FLICKR, BRIAN TURNERItalian scientists have criticized a planned government-funded trial of an untested stem cell therapy. Now an investigation by Nature reveals that the US patent application for the treatment method appears to contain images duplicated from previously published scientific papers that are not related to the controversial stem cell therapy.
The stem cell treatment is purported to work by transforming stem cells from a patient’s own bone marrow into nerve cells—even though scientists generally do not consider this to be possible. “In fact, no one has ever been able to convincingly show that bone marrow cells can be converted into nerve cells,” Elena Cattaneo, a stem cell researcher at the University of Milan, told Nature.
The treatment’s maker, the Stamina Foundation, has not produced details of how the cells are prepared except for those provided in the patent application. The treatment became the center of controversy...

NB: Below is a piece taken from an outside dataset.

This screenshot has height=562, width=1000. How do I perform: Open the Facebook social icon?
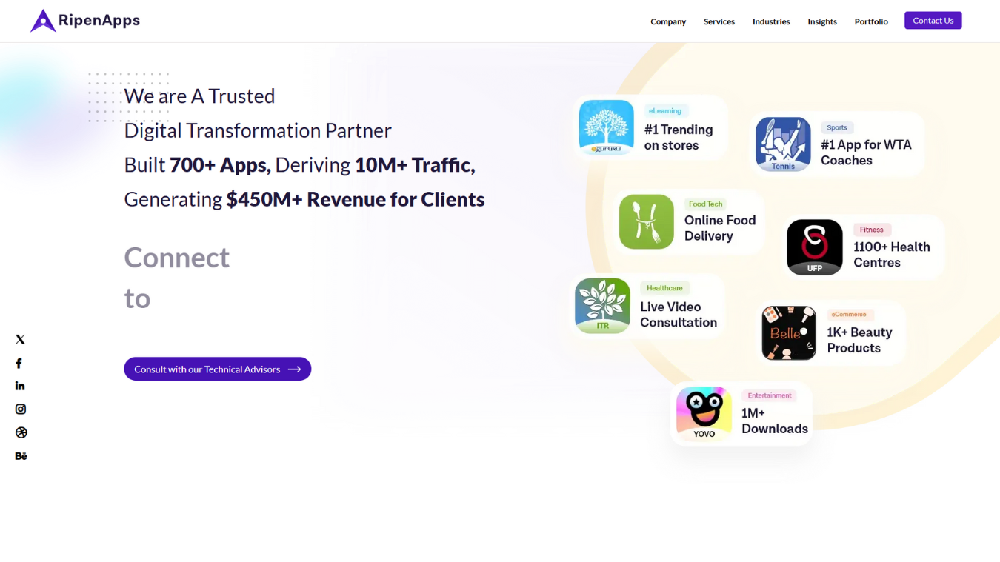point(19,363)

More than 100 people have signed up for the trial, which was supposed to start July 1 but has been delayed because Davide Vannoni, head of the Stamina Foundation, has failed to provide documentation of his methods for preparing the stem cells.
Now, Nature reports that Vannoni’s patent contains images taken from two papers published by Russian and Ukrainian scientists in 2003 and 2006. The 2003 paper, like Vannoni’s patent, was about attempting to convert bone marrow stem cells into nerve cells. But the conditions of the pictured cells do not match the conditions described in Vannoni’s patent, according to an author of the image.
Vannoni did not return phone calls or emails from Nature. Paolo Bianco, who studies stem cells at the University of Rome, told Nature that the trial of the treatment was “a waste of money and gives false hope to desperate families.”
Vannoni’s patent application was rejected by the US Patent Office, although he could resubmit.